═══ Entries supplied
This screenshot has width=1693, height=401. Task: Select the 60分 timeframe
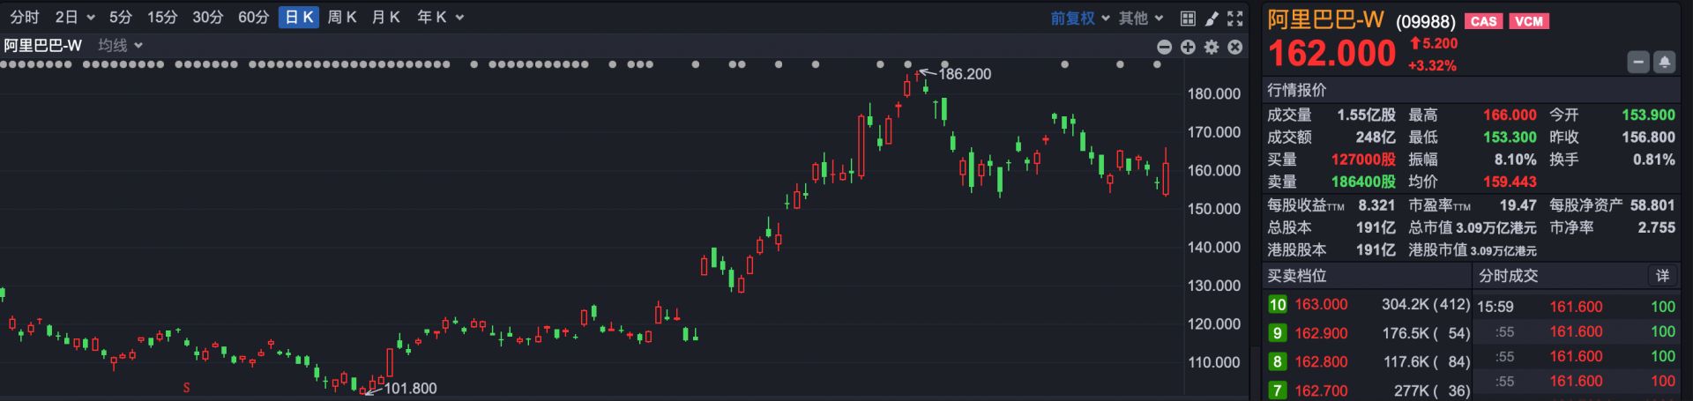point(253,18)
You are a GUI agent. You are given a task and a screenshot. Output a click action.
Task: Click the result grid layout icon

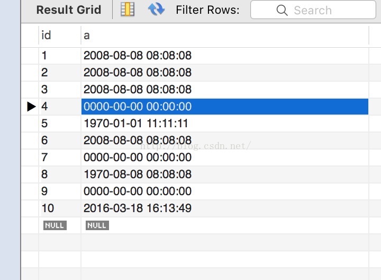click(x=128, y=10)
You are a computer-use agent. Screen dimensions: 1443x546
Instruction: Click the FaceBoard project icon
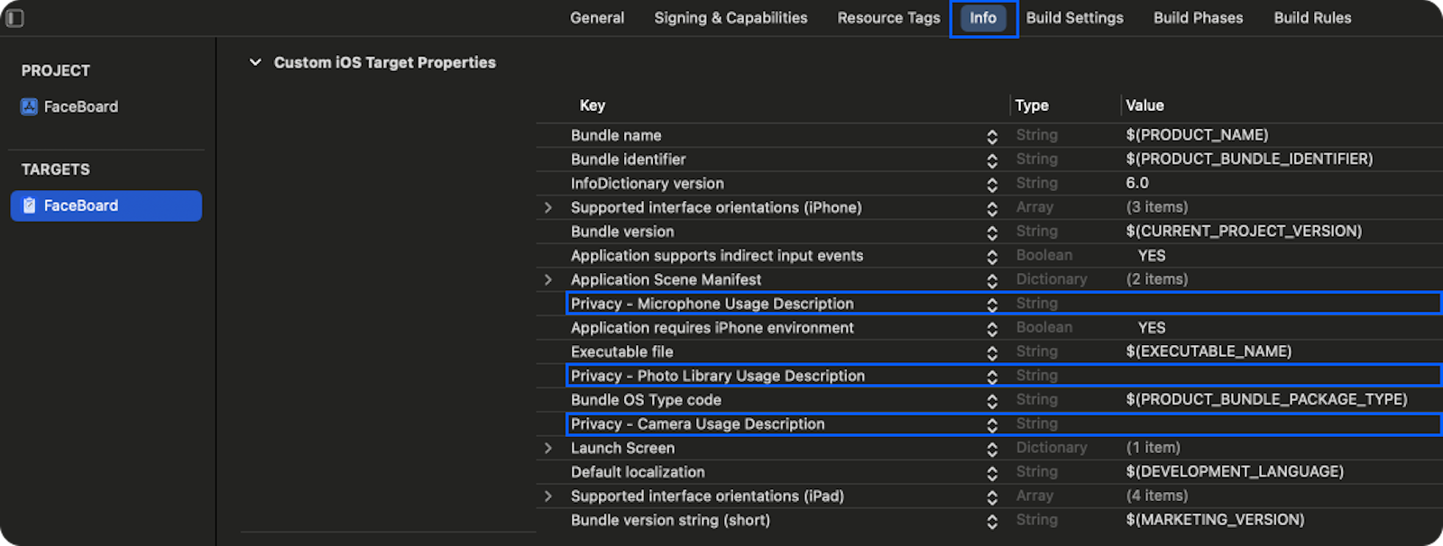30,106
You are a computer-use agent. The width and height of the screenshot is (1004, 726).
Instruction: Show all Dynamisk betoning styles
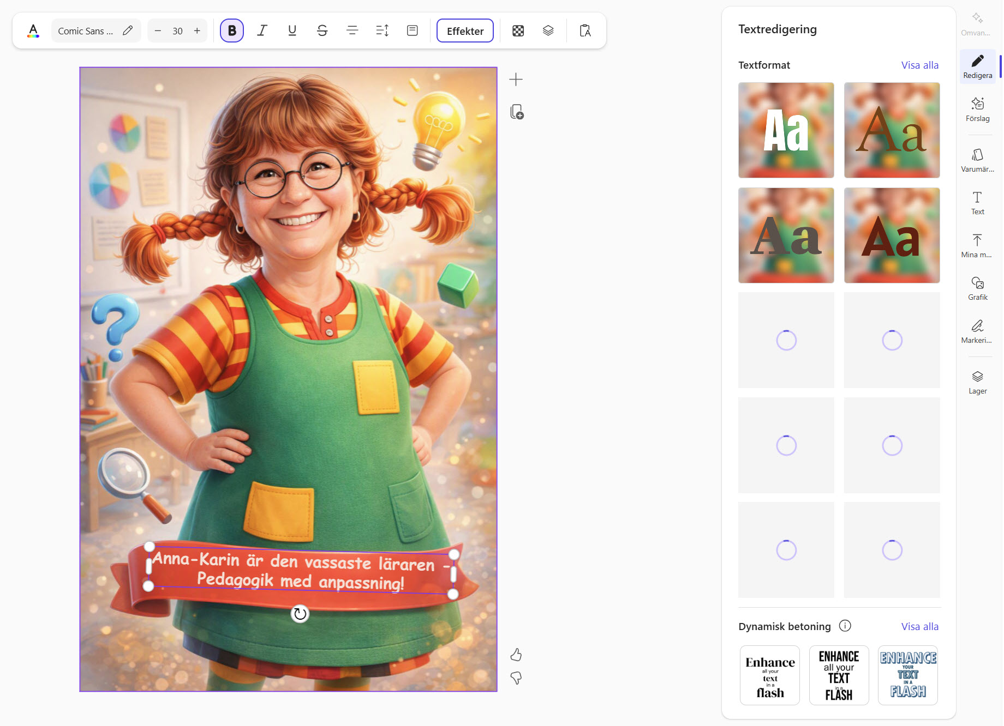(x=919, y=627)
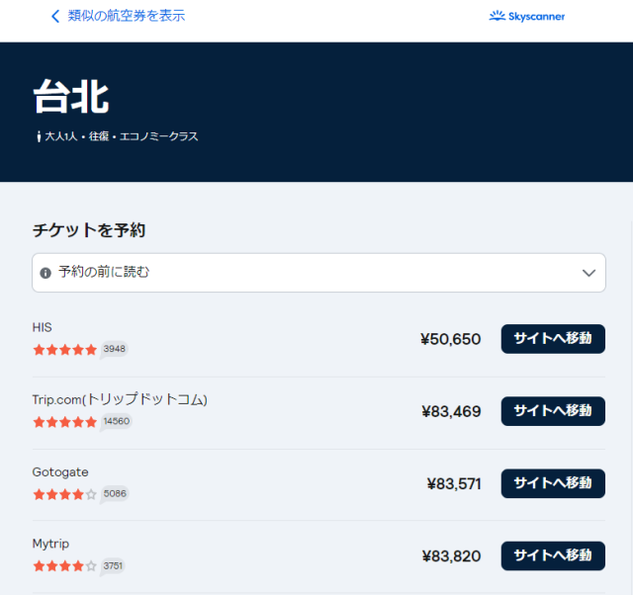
══════
» **Required action**
Nothing but an exact copy of the data, without pictures, should be returned.

» **Answer box**
This screenshot has width=1693, height=401. Task: Select the 60分 timeframe
point(253,18)
You are a GUI agent. You are given a task and a screenshot. Output a click action.
Task: Click the result grid layout icon

click(x=128, y=10)
You are a computer-use agent. Screen dimensions: 1443x546
Instruction: Click the FaceBoard project icon
30,106
You are a computer-use agent. The width and height of the screenshot is (1004, 726).
Instruction: Show all Dynamisk betoning styles
(x=919, y=627)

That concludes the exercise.